Today, the Massachusetts Institute of Technology (MIT) announced partnering with LatAm proptech La Haus to develop joint research that analyzes the challenges and possible solutions to housing issues in Mexico and Colombia, according to a press release.
The research agreement is important due to a current lack of reliable data and information about the Latin America (LatAm) housing market, where about 100 million people live in informal housing.
Despite most of these LatAm countries not storing housing data, La Haus has been collecting data on thousands of real estate transactions across 11 cities in Mexico and Colombia over the past four years.

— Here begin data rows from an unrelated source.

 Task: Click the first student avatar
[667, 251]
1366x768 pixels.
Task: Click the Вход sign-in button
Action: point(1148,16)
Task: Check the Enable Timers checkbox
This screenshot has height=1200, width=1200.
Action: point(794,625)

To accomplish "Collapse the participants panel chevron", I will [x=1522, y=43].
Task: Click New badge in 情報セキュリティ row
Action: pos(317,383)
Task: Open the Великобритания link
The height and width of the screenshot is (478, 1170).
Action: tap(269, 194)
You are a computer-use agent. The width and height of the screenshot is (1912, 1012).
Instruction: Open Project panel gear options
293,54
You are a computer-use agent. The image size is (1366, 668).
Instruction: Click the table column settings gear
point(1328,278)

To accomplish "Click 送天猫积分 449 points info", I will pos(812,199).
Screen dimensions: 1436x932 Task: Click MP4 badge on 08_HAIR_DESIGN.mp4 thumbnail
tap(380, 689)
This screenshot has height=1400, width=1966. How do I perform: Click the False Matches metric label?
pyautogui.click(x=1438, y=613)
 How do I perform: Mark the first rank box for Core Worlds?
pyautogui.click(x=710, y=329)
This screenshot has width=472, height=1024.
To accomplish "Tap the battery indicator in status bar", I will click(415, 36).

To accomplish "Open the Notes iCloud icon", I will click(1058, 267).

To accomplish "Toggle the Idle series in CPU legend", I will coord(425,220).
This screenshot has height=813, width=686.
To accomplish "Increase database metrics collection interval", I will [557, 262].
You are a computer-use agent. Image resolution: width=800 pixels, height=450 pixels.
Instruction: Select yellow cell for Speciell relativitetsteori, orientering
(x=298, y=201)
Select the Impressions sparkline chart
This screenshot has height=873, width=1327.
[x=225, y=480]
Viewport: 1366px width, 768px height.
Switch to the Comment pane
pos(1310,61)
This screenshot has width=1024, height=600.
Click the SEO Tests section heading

This provides MIT with a large, previously unavailable data source to analyze, with hopes that it will illuminate housing quality issues in LatAm’s massive urban environments.
The research will be led by Dr. Albert Saiz, associate professor of Urban Economics and Real Estate at MIT, who was director of the MIT Center for Real Estate from 2014 to 2018. Saiz currently serves as the director of the school’s Urban Economics Lab, which uses analytical models and big data to understand what makes cities thrive or decline, how housing values are formed and change, and how local politics and social factors form the context for increasing global urbanization.
“For a century, the lack of reliable data about the housing market in Latin America has resulted in policy created by guesswork. Thanks to technology, that is starting to change. La Haus has collected a treasure trove of data that will lead to the kind of research we haven’t been able to do until now,” Saiz stated in the release.
The research is also expected to provide an informational foundation for governments and public servants to make informed decisions about zoning, regulation and urban planning, according to the release.
“This will not only be academic work; we want it to be a step toward public policy that could improve the access to high-quality housing for the large population of Latin Americans who struggle to access proper housing,” Saiz said.
Founded in 2017, La Haus says that the research is another step towards democratizing access to quality housing for Mexicans and Colombians in LatAm.
“The path toward transformation needs several players who understand the ecosystem, and we are honored to play a part in MIT’s research, and thrilled to contribute to solutions to the many challenges of the housing and real estate industry,” said Rodrigo Sánchez Ríos, cofounder and president of La Haus.
In other recent proptech news, Acorn Finance and Joist partnered to embed home improvement finance offers into the mobile platform. Fifth Wall also halted its latest SPAC amid stock market uncertainty and volatility.